◆ HOW TO COMPLETE THIS TASK
Show all lines from the records below in which the string "agent" is present.

(Stored records)
******

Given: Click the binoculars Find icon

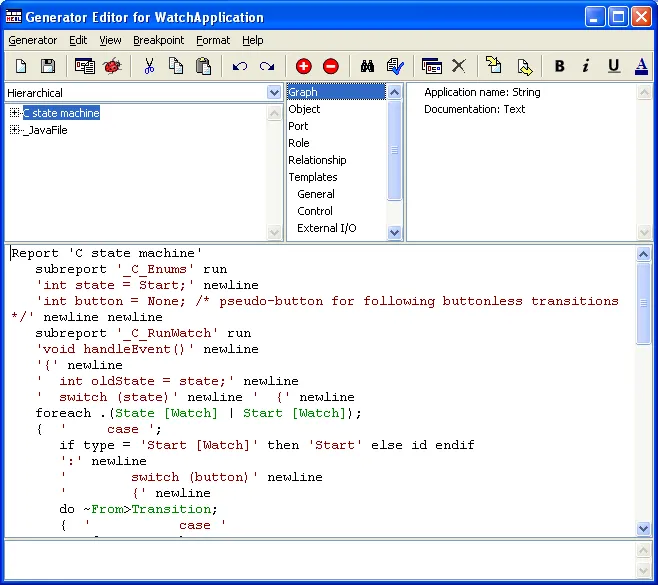Looking at the screenshot, I should coord(367,66).
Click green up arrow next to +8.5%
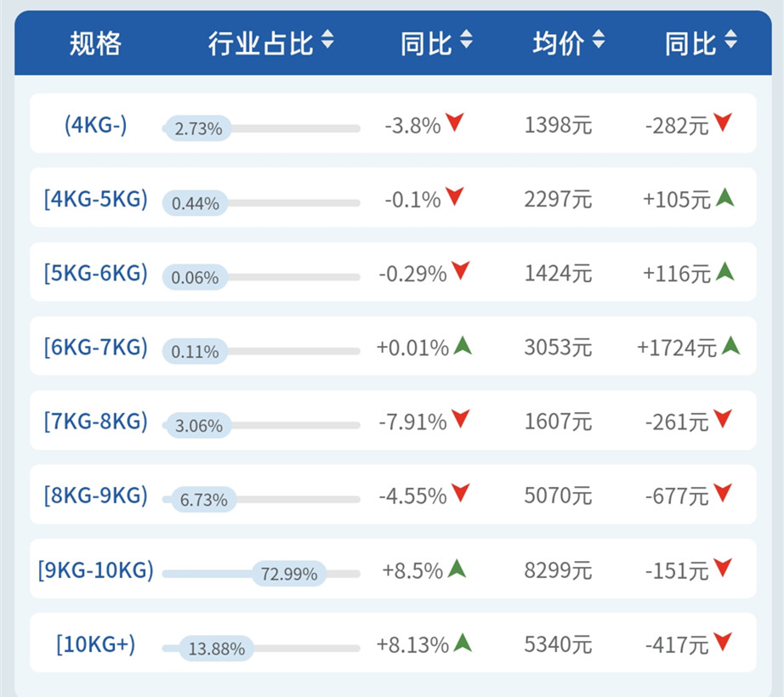Viewport: 784px width, 697px height. pos(457,568)
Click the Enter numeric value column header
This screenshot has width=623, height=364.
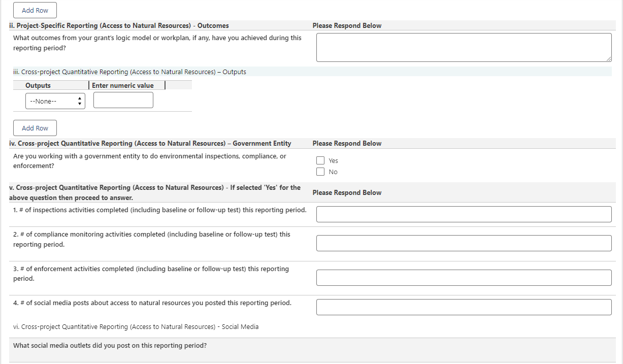click(122, 85)
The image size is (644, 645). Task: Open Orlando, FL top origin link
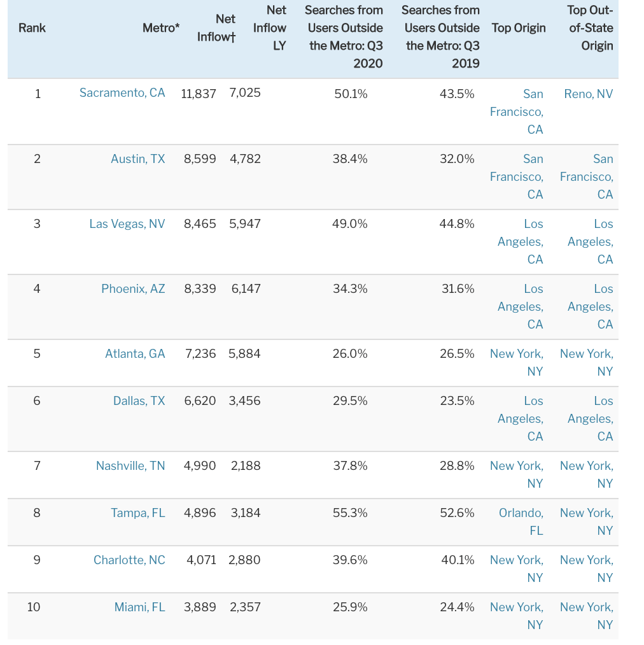[521, 521]
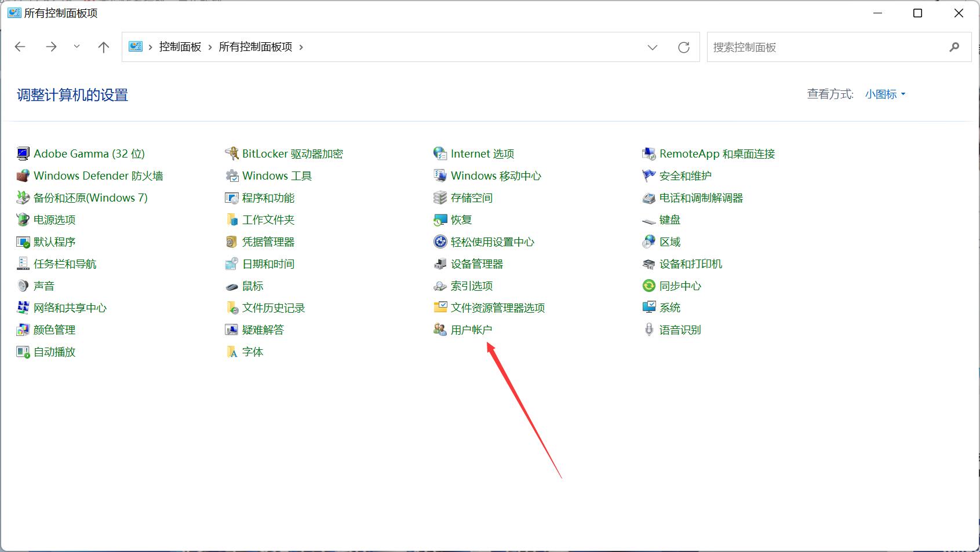980x552 pixels.
Task: Click the 用户帐户 icon
Action: tap(440, 330)
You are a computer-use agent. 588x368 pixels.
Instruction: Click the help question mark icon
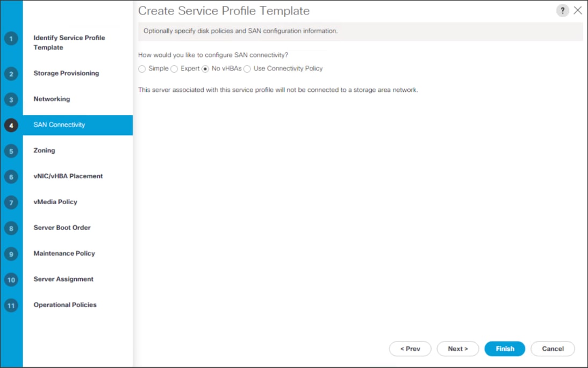(562, 10)
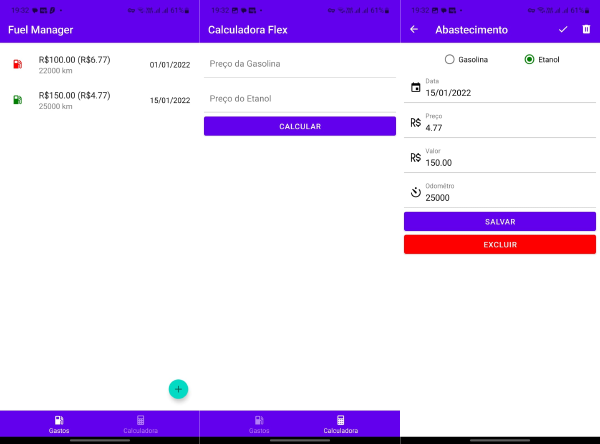This screenshot has height=444, width=600.
Task: Focus the Preço do Etanol field
Action: coord(300,99)
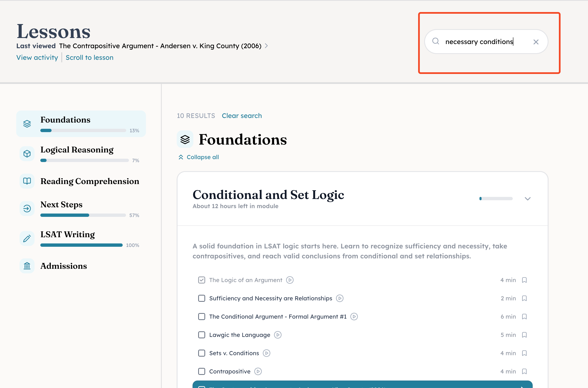Click the Clear search link
This screenshot has height=388, width=588.
pos(242,116)
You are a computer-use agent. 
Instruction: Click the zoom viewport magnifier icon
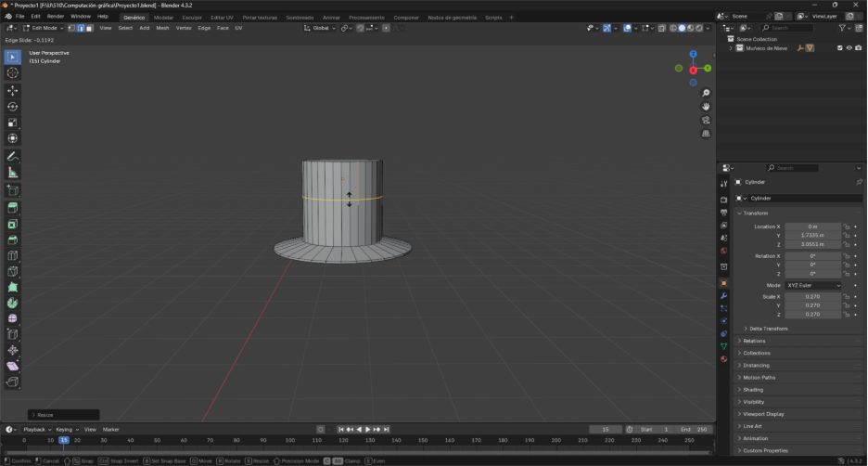coord(706,94)
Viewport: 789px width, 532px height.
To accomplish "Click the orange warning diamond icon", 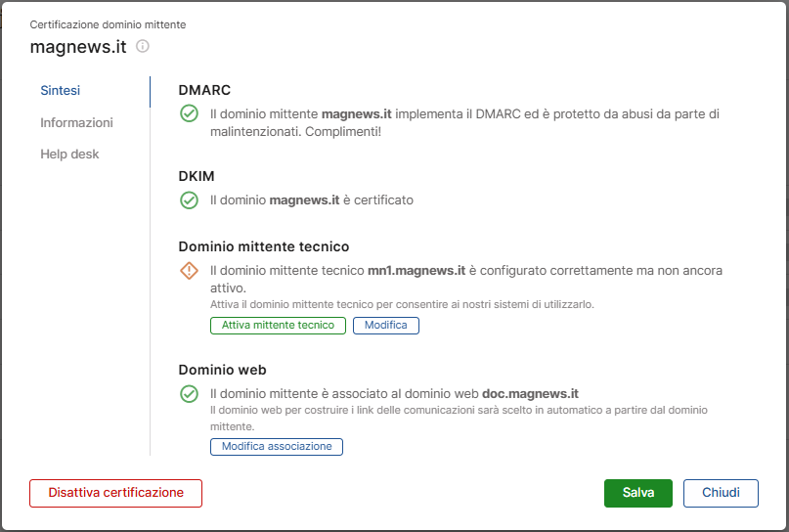I will [x=190, y=271].
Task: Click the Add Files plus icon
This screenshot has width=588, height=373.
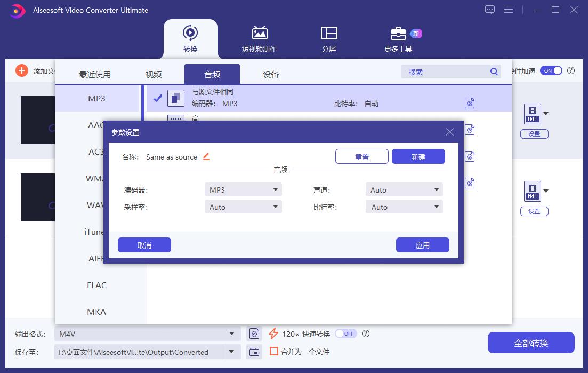Action: pyautogui.click(x=21, y=70)
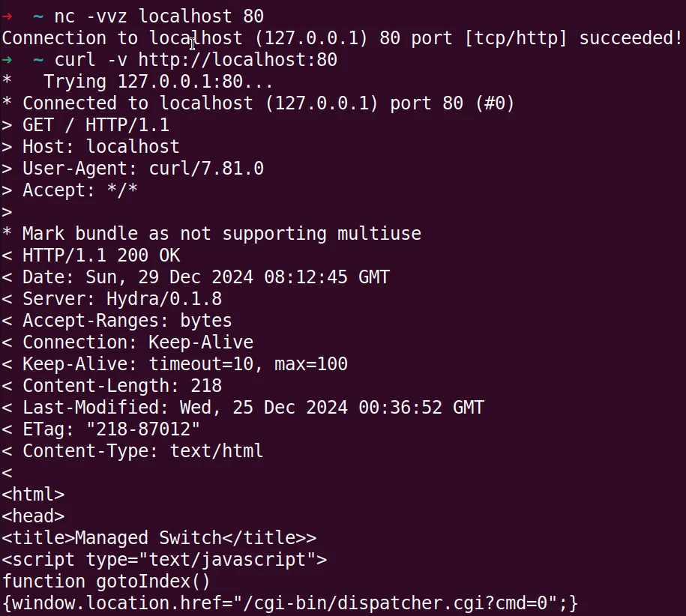Click the opening <head> tag
The width and height of the screenshot is (686, 616).
click(x=33, y=516)
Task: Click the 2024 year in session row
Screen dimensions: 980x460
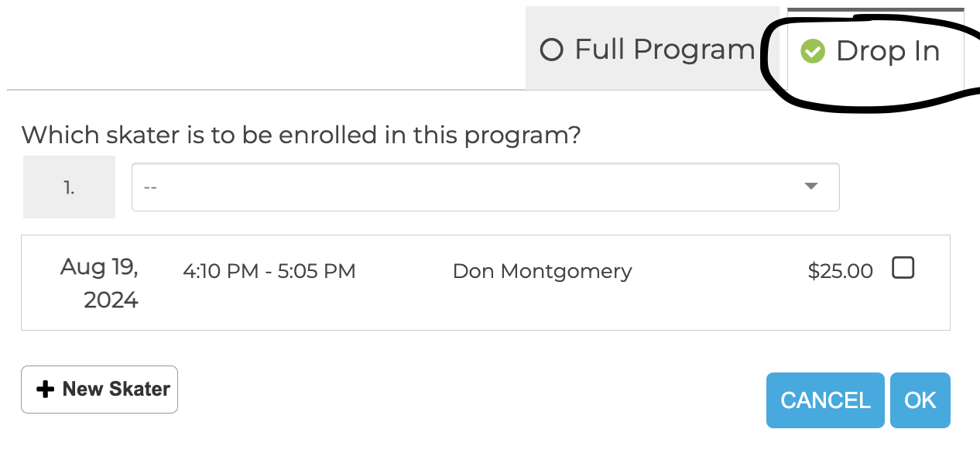Action: coord(111,300)
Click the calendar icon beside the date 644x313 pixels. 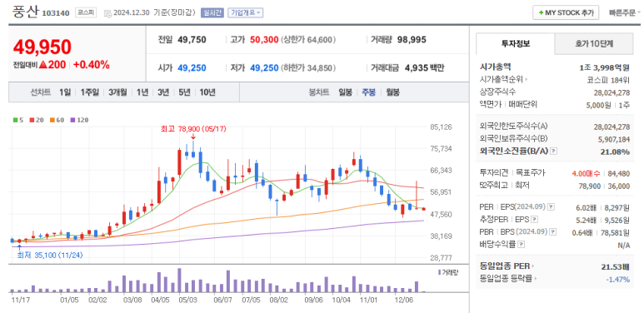click(x=107, y=13)
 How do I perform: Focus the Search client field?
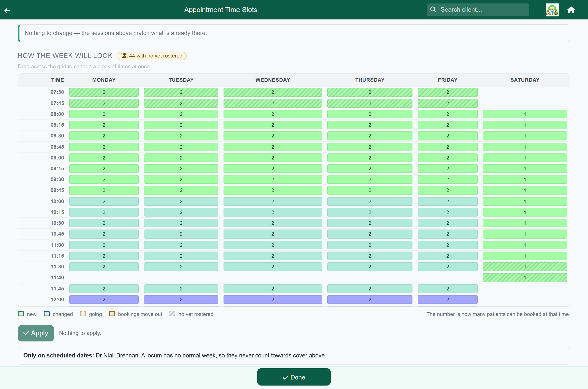477,10
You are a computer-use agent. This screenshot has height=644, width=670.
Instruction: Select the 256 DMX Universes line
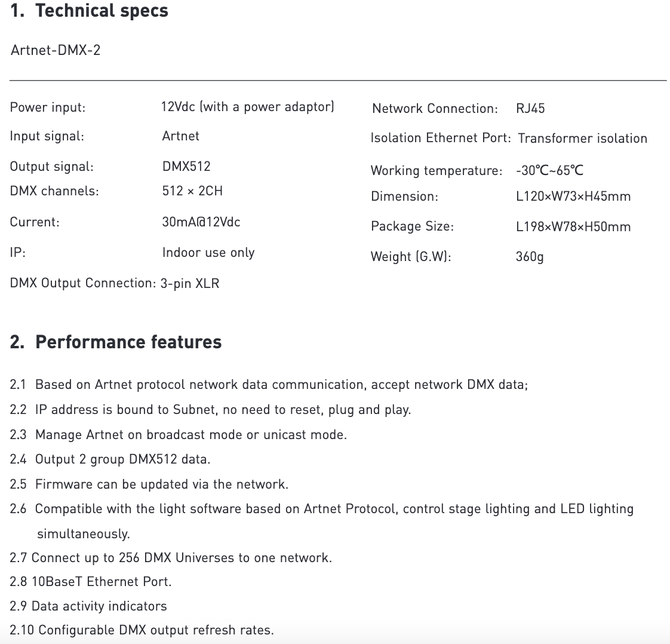coord(171,558)
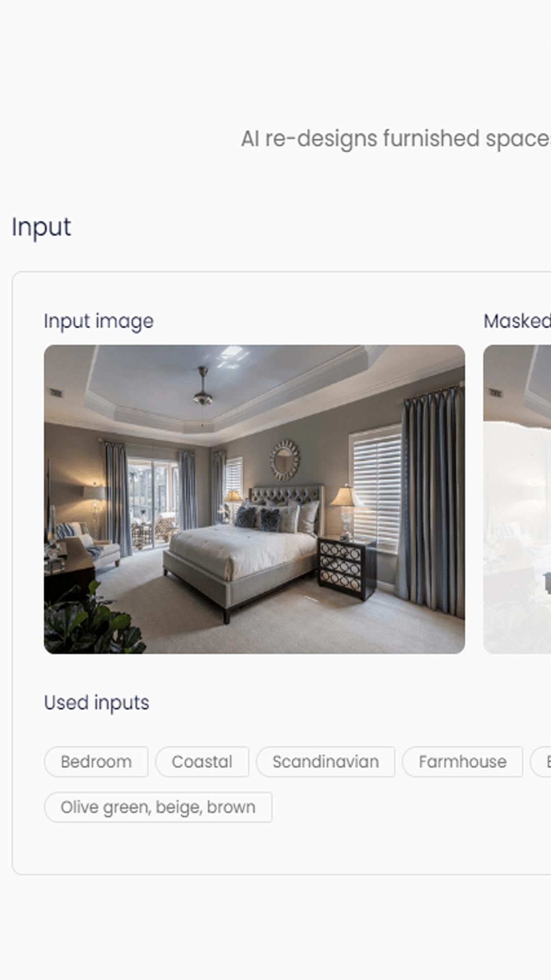This screenshot has height=980, width=551.
Task: Click the Olive green, beige, brown color tag
Action: click(x=158, y=807)
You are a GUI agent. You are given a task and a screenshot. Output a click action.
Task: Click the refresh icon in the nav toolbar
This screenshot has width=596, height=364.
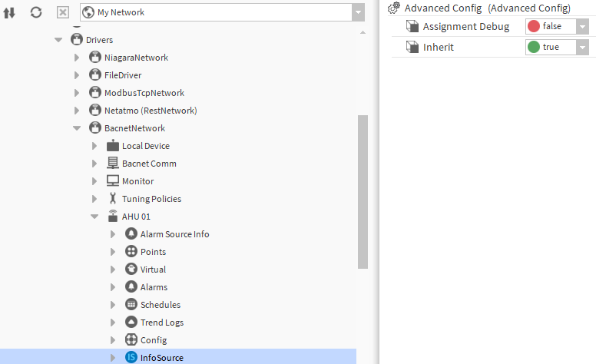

******

◆ TASK OUTPUT
You are a computer-use agent. 588x368 pixels.
You are a computer-use agent. 
You are a computer-use agent. This screenshot has height=644, width=670.
You are a GUI agent. You are given a task and a screenshot. Output a click action.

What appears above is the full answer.